- Data supplied:
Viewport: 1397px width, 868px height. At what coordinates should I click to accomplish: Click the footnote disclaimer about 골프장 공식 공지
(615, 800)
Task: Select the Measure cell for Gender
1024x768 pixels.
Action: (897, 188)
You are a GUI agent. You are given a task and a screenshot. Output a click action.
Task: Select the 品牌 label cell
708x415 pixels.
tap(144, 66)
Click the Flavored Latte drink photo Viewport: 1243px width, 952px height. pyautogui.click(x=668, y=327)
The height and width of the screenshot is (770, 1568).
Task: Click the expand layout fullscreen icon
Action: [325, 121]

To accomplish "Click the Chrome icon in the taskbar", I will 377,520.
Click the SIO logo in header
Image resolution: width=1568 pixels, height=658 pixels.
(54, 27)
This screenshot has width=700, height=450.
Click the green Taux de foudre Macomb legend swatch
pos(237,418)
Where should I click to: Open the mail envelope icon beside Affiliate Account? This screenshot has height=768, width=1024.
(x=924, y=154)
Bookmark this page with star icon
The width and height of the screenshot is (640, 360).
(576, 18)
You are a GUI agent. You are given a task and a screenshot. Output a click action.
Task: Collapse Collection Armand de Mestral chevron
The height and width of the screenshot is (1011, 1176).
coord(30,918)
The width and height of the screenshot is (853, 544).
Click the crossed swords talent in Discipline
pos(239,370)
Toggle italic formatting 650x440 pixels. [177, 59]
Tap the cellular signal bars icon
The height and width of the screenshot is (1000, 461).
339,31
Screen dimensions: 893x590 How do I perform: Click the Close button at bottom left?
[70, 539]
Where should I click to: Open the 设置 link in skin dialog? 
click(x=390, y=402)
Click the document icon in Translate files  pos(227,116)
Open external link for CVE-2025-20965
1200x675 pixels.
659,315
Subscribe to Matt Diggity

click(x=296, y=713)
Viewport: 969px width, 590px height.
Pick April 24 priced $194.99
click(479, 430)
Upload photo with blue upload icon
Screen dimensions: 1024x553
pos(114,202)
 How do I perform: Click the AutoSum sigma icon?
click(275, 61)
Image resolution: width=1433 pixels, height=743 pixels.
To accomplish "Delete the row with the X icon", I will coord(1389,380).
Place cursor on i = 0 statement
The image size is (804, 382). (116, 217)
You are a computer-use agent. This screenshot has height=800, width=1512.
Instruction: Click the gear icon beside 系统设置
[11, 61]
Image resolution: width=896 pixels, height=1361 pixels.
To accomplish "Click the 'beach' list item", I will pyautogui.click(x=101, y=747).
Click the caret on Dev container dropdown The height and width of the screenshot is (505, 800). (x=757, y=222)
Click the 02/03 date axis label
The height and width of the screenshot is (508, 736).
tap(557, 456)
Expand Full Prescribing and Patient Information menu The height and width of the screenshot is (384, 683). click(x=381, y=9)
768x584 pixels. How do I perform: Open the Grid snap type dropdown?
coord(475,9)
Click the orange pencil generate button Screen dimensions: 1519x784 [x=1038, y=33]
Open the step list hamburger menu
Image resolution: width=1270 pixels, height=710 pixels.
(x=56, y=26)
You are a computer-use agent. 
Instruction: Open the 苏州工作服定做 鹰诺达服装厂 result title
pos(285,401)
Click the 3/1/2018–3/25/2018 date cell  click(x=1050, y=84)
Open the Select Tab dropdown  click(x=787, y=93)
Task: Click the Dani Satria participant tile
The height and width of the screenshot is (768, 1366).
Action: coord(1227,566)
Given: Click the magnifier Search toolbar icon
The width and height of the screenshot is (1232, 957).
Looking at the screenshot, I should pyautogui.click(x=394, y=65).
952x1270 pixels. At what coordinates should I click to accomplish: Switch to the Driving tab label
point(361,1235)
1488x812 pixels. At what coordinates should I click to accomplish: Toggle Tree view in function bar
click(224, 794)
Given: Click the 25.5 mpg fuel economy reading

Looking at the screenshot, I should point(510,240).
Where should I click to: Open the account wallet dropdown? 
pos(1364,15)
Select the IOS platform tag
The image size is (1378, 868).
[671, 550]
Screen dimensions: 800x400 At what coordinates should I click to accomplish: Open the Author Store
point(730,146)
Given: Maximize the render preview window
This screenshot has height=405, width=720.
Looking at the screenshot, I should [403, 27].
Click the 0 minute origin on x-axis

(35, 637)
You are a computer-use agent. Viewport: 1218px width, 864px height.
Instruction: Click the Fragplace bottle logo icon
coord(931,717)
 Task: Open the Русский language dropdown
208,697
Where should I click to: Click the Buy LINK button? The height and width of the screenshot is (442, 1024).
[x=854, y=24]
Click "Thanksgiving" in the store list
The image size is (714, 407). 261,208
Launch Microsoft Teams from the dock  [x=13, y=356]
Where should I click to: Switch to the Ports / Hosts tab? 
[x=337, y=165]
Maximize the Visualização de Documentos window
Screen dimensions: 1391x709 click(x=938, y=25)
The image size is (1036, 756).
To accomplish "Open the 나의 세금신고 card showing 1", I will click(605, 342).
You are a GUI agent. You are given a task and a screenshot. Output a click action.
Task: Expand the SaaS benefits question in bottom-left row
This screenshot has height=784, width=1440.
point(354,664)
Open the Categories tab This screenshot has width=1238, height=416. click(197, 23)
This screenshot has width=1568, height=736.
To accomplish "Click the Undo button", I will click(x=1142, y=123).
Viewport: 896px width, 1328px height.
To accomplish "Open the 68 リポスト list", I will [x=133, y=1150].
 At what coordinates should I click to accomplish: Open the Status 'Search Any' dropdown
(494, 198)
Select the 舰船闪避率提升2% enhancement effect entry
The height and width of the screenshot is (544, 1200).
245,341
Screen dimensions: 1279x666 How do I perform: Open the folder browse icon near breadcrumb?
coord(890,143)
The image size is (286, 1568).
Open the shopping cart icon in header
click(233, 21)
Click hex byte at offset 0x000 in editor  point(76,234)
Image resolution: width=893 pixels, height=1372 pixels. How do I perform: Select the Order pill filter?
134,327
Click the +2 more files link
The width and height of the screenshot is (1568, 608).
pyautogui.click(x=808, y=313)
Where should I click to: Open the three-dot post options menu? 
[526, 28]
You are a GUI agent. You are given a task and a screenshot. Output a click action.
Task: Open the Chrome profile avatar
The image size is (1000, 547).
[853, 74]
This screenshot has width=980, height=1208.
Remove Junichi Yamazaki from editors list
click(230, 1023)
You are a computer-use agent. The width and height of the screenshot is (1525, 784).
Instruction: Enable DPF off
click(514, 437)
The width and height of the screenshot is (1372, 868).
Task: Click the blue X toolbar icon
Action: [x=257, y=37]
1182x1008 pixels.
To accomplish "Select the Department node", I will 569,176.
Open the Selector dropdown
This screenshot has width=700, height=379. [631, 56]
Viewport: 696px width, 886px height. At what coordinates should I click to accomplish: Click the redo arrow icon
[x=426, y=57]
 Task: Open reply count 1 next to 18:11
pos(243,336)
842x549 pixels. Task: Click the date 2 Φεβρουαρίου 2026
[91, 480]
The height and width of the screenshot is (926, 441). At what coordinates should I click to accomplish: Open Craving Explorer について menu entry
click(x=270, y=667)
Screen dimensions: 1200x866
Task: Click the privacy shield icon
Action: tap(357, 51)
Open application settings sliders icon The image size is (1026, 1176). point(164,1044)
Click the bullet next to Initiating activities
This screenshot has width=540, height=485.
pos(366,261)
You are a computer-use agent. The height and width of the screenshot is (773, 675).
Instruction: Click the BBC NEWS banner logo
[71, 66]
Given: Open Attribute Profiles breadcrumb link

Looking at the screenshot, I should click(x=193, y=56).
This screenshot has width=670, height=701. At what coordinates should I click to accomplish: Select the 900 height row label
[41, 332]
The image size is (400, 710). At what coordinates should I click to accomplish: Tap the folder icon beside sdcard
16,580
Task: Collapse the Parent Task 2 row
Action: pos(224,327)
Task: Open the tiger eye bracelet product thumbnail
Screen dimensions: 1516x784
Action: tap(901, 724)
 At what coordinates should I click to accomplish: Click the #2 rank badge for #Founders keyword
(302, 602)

- Exercise requirements:
The required answer is the run of lines above, starting at the line with "Screen dimensions: 893x590" and ending at the line with "Image resolution: width=896", reproduced exactly with both ends.

- Answer:
Screen dimensions: 893x590 How do I perform: Click the Close button at bottom left?
[70, 539]
Where should I click to: Open the 设置 link in skin dialog? 
click(x=390, y=402)
Click the document icon in Translate files  pos(227,116)
Open external link for CVE-2025-20965
1200x675 pixels.
659,315
Subscribe to Matt Diggity

click(x=296, y=713)
Viewport: 969px width, 590px height.
Pick April 24 priced $194.99
click(479, 430)
Upload photo with blue upload icon
Screen dimensions: 1024x553
pos(114,202)
 How do I perform: Click the AutoSum sigma icon?
click(275, 61)
Image resolution: width=1433 pixels, height=743 pixels.
To accomplish "Delete the row with the X icon", I will coord(1389,380).
Place cursor on i = 0 statement
The image size is (804, 382). (116, 217)
You are a computer-use agent. This screenshot has height=800, width=1512.
Instruction: Click the gear icon beside 系统设置
[11, 61]
Image resolution: width=896 pixels, height=1361 pixels.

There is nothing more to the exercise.